John’s will, unfortunately, has not survived, but I was able to obtain a copy of the inventory which was attached to it originally. It is headed “A true and perfect inventory, taken the 14th day of May, 1633, of all the goods, debts, cattle and chattels of John Lowndes, late of Smailwood in the County of Chester, gent, deceased, appraised by them whose names are underwritten”, and it shows him to have been a man of some substance. In addition to considerable husbandryware and livestock, his household possessions reveal a standard of living that was high for the first half of the seventeenth century. Alice and he had, for example, 32 pairs of rough sheets, 10 pairs of fine sheets, 12 tablecloths, 8 dozen napkins, silverware, pewter and copper. In various rooms of the house there were a dozen beds, chairs covered with red leather, several tables and dressers, and carpets, cushions, curtains and curtain rods. He had a collection of books which the appraisers styled “his library”., and the rooms at Overton are referred to by such names as “the buttery”, “the chamber over the buttery”, “the little garret chamber”, “the dayhouse”. “the parlour”. “the chamber over the entry”, “the stone chamber”, “the hall and entry chamber”, etc. Eighteen rooms in all are mentioned, as well as a barn, a granary, a kiln, a brewhouse and a dairy. It must have been a well-equipped establishment, in keeping with John’s status as a gentleman farmer. No doubt Richard St. George went to the house when he granted a crest to John’s coat of arms in 1612: it was an important part of the herald’s task, during visitations, to ensure that grantees were prosperously endowed.

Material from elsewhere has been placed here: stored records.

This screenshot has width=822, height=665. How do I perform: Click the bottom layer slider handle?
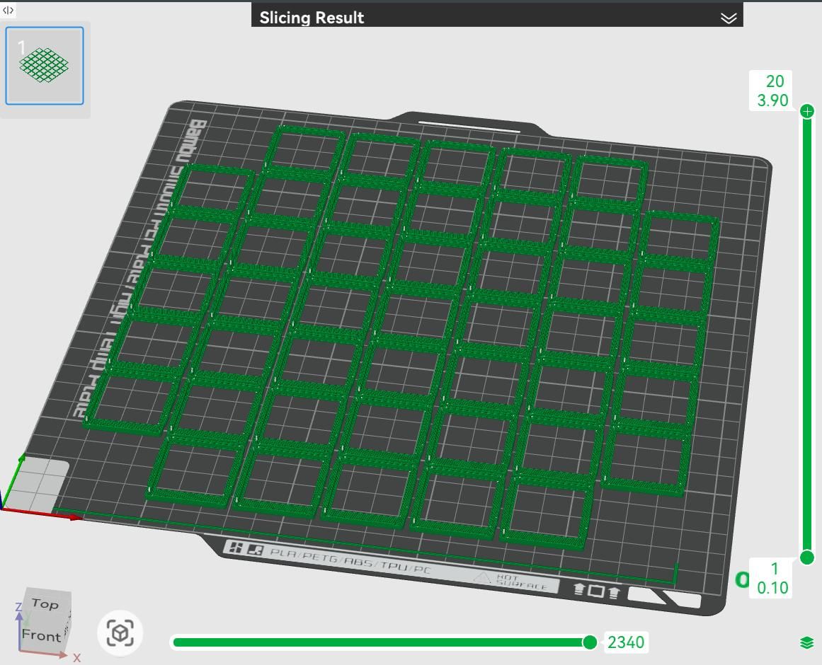coord(807,557)
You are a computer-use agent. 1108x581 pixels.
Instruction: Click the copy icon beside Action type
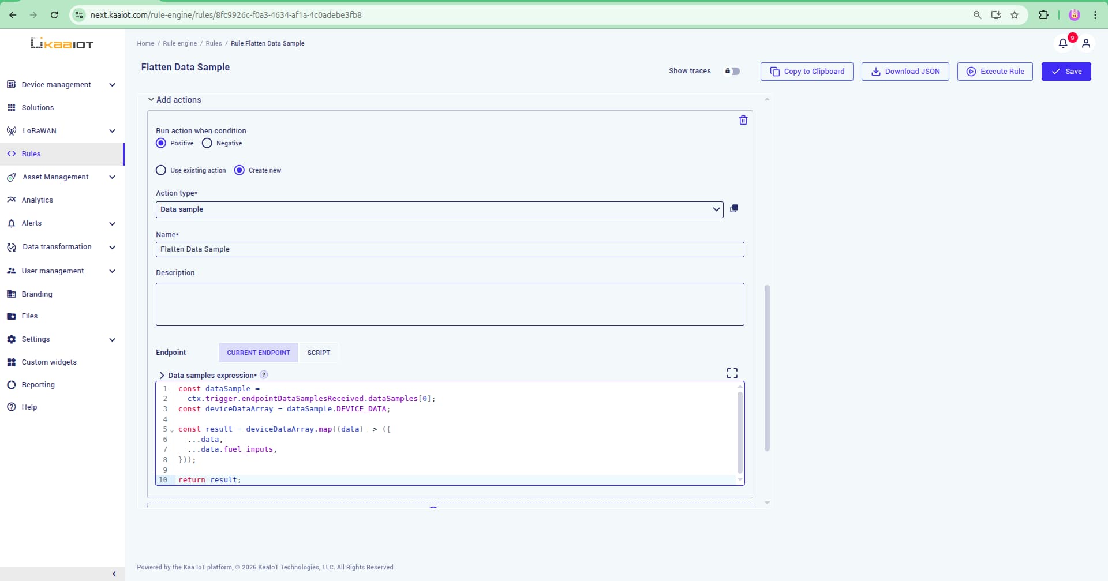point(733,209)
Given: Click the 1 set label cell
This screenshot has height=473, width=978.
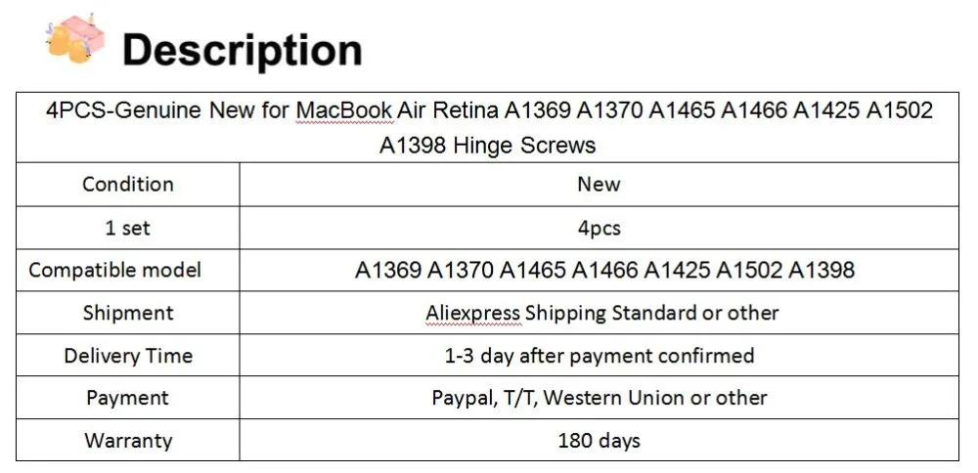Looking at the screenshot, I should [x=128, y=228].
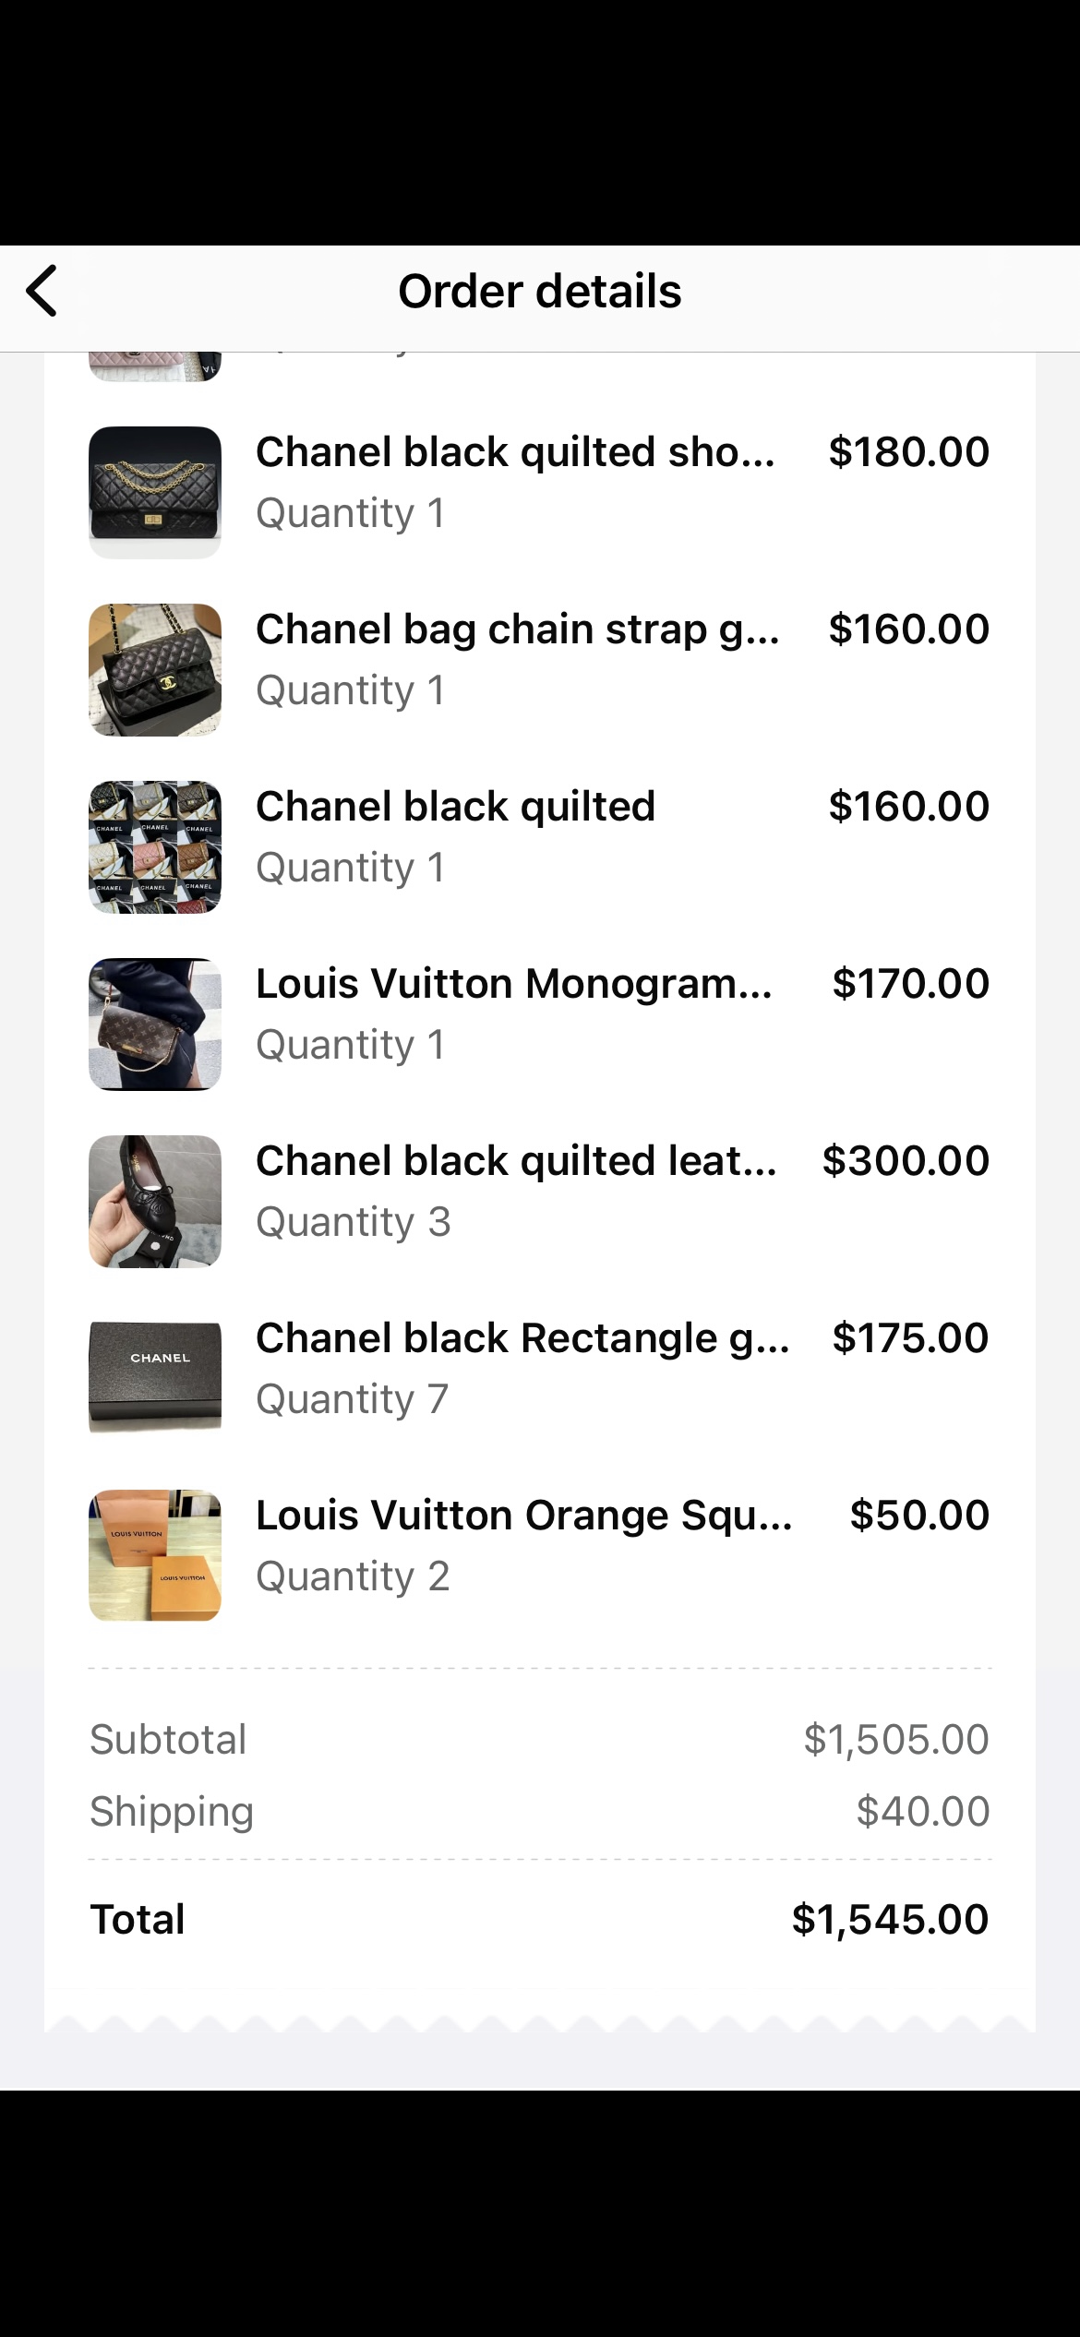Tap the $1,545.00 order total
Screen dimensions: 1080x2337
pyautogui.click(x=890, y=1920)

More than a century later, as we shall see, Overton passed into the possession of Cambridge University, and in the Old Schools at Cambridge there is still to be seen a plan and description of the house and grounds. The house, facing Overton Green and the south, was a low, well-timbered building, covered with thick and broad slate; most of the structure dated from the time of Henry VIII, although there were parts of the original house dating from the fourteenth century. In front of the building there was a courtyard surrounded by a wall, and a gateway with two large stone pillars was added in 1700 -the same year that “Ways and Means” Lowndes was building his more commodious establishment at Winslow. Under a canopy on the roof was a bell which tolled the hours. This, no doubt, was to acquaint workers in the fields with the correct time; but the official guide to Congleton Rural District states that, prior to the erection of two non-conformist chapels in Smallwood, “services were held in the large kitchen at Overton Hall, hence the bell on the house”. So the bell may have had a dual purpose.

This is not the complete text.